━━━ INFORMATION GIVEN ━━━

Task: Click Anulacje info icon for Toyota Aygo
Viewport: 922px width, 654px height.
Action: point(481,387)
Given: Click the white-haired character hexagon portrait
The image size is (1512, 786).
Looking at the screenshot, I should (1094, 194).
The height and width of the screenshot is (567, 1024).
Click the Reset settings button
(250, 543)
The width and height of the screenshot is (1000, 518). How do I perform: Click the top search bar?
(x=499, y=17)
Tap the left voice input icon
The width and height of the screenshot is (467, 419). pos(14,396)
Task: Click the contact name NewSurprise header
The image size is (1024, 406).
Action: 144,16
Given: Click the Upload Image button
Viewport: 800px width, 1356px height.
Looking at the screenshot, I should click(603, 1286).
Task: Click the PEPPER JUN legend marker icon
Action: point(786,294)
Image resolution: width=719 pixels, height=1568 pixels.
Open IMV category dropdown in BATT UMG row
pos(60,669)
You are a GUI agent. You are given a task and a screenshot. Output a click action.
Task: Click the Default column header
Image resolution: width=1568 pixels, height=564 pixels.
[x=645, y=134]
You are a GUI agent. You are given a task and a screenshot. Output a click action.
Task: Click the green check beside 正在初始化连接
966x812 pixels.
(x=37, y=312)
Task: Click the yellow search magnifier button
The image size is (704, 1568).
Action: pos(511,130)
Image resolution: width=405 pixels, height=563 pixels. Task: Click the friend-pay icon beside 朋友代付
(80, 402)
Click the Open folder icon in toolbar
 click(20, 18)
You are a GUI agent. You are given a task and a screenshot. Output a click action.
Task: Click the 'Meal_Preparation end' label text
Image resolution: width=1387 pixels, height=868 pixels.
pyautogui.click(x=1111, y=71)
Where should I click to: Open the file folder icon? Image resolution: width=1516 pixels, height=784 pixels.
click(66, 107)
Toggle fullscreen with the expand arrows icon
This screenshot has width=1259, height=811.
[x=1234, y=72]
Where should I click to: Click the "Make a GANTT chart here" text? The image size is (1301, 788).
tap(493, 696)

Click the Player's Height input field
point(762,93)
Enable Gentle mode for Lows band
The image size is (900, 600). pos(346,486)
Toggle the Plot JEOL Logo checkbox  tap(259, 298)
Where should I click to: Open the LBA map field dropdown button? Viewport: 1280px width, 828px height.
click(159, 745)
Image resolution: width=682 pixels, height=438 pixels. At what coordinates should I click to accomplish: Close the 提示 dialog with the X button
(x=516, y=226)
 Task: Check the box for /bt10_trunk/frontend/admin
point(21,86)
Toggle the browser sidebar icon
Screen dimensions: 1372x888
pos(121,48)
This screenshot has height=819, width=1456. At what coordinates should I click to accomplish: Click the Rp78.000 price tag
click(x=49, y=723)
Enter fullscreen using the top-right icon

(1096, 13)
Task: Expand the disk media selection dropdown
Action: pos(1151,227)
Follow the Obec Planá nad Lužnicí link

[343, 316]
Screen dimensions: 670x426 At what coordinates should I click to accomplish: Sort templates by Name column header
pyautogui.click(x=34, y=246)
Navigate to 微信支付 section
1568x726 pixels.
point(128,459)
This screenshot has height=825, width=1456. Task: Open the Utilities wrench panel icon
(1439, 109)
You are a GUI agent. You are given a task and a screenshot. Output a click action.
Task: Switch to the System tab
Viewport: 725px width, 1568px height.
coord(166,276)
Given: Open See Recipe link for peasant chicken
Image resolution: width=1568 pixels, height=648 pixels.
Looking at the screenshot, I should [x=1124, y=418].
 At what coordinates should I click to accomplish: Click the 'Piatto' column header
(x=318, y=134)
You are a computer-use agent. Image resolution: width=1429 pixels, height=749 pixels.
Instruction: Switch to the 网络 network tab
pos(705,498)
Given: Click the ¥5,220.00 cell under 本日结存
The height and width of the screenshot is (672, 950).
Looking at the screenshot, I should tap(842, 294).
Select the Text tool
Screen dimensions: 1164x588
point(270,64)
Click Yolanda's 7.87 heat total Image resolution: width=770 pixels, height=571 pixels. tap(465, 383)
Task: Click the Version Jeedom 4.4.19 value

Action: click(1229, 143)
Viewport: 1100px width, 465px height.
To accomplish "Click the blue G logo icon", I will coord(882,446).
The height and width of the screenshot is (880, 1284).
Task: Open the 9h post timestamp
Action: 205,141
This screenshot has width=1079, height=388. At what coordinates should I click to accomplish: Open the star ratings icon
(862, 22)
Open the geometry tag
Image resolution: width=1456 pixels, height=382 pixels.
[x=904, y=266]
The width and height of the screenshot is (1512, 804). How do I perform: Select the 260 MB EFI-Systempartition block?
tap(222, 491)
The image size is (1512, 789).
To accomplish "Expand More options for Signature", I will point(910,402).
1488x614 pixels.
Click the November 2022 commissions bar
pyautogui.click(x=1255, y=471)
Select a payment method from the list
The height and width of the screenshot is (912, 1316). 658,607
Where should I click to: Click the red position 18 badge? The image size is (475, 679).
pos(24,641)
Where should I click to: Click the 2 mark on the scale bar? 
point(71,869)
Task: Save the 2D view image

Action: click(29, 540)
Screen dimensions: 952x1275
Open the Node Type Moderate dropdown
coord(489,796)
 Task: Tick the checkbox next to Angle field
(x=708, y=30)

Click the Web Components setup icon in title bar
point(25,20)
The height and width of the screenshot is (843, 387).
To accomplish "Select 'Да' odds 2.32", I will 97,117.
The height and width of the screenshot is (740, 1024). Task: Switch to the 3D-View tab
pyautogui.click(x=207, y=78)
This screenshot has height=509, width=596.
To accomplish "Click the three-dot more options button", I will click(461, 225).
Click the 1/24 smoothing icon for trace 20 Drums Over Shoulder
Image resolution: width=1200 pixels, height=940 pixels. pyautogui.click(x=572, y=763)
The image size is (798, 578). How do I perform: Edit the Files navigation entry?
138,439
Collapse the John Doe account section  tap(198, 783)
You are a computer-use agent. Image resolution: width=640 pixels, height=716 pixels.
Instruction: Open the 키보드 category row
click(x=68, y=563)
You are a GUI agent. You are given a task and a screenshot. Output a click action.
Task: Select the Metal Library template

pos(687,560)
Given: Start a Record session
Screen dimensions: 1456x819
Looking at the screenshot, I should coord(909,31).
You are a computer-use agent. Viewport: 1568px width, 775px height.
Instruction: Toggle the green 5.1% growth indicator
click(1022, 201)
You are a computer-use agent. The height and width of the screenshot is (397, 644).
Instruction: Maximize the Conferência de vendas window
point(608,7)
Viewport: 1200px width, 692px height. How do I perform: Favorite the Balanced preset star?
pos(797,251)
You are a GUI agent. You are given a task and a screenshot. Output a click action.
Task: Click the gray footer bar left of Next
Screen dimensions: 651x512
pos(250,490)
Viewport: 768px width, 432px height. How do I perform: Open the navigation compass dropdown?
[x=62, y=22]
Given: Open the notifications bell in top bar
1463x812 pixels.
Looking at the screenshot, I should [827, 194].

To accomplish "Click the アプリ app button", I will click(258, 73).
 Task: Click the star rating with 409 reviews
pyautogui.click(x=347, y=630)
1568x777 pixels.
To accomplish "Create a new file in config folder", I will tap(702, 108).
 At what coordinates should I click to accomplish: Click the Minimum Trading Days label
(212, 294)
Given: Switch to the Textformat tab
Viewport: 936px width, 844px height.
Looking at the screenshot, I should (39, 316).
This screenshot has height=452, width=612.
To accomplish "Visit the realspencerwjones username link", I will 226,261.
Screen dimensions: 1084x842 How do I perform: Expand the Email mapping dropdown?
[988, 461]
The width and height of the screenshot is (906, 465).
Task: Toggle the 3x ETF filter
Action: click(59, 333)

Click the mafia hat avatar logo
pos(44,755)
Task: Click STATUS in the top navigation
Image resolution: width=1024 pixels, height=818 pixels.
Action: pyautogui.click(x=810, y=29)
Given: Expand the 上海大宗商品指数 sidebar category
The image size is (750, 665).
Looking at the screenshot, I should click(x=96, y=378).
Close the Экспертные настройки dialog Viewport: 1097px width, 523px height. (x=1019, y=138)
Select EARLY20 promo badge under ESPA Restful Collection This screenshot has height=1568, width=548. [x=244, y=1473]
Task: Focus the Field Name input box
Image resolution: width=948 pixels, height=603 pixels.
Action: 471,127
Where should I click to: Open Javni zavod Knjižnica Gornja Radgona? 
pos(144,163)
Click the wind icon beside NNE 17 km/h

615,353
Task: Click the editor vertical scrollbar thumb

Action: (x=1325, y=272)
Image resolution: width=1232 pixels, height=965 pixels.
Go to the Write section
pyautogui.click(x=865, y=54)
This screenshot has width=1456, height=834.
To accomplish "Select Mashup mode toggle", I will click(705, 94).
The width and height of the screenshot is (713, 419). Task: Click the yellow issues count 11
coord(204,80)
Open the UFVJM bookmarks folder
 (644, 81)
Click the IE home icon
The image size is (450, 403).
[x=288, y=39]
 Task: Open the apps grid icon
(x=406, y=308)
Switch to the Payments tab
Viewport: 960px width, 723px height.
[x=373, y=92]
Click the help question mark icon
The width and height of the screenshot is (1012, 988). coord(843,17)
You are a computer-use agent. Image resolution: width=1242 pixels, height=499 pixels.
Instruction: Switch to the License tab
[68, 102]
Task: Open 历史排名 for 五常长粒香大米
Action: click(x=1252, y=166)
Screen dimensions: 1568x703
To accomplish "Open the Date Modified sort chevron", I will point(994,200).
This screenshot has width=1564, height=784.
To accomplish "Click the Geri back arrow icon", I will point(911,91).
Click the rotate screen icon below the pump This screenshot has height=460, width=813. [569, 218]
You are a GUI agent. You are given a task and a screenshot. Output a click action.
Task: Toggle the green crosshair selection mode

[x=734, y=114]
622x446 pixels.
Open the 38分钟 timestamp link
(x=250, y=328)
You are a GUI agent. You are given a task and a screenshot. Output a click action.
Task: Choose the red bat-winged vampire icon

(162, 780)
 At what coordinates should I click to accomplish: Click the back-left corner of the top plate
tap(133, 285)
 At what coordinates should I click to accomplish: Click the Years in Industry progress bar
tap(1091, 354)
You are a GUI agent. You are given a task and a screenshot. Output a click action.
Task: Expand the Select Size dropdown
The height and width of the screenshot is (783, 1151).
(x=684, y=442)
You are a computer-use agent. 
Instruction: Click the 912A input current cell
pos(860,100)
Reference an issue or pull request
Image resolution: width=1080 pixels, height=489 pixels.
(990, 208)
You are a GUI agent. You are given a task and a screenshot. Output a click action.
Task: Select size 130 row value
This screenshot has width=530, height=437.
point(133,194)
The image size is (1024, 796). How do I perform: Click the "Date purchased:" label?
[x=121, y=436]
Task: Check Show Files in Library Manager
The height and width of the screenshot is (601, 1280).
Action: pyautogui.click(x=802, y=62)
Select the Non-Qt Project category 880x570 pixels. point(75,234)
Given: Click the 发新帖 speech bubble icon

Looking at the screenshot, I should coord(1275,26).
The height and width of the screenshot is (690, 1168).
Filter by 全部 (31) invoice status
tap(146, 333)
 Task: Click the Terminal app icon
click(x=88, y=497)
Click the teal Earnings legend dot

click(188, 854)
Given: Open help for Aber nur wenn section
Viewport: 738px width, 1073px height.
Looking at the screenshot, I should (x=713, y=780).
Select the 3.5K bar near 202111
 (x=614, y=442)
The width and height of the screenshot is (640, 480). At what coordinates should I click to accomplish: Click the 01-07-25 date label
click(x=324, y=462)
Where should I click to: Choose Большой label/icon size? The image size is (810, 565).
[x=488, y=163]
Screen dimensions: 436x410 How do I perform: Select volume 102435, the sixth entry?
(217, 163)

━━━

TASK GOAL: Quote the rows from the line with "This screenshot has width=1079, height=388." up to and including the line with "Looking at the screenshot, I should coord(909,31).".

OUTPUT:
This screenshot has width=1079, height=388. At what coordinates should I click to accomplish: Open the star ratings icon
(862, 22)
Open the geometry tag
Image resolution: width=1456 pixels, height=382 pixels.
[x=904, y=266]
The width and height of the screenshot is (1512, 804). How do I perform: Select the 260 MB EFI-Systempartition block?
tap(222, 491)
The image size is (1512, 789).
To accomplish "Expand More options for Signature", I will point(910,402).
1488x614 pixels.
Click the November 2022 commissions bar
pyautogui.click(x=1255, y=471)
Select a payment method from the list
The height and width of the screenshot is (912, 1316). 658,607
Where should I click to: Click the red position 18 badge? The image size is (475, 679).
pos(24,641)
Where should I click to: Click the 2 mark on the scale bar? 
point(71,869)
Task: Save the 2D view image

Action: click(29, 540)
Screen dimensions: 952x1275
Open the Node Type Moderate dropdown
coord(489,796)
 Task: Tick the checkbox next to Angle field
(x=708, y=30)

Click the Web Components setup icon in title bar
point(25,20)
The height and width of the screenshot is (843, 387).
To accomplish "Select 'Да' odds 2.32", I will 97,117.
The height and width of the screenshot is (740, 1024). Task: Switch to the 3D-View tab
pyautogui.click(x=207, y=78)
This screenshot has height=509, width=596.
To accomplish "Click the three-dot more options button", I will click(461, 225).
Click the 1/24 smoothing icon for trace 20 Drums Over Shoulder
Image resolution: width=1200 pixels, height=940 pixels. pyautogui.click(x=572, y=763)
The image size is (798, 578). How do I perform: Edit the Files navigation entry?
138,439
Collapse the John Doe account section  tap(198, 783)
You are a computer-use agent. Image resolution: width=640 pixels, height=716 pixels.
Instruction: Open the 키보드 category row
click(x=68, y=563)
You are a GUI agent. You are given a task and a screenshot. Output a click action.
Task: Select the Metal Library template

pos(687,560)
Given: Start a Record session
Screen dimensions: 1456x819
Looking at the screenshot, I should coord(909,31).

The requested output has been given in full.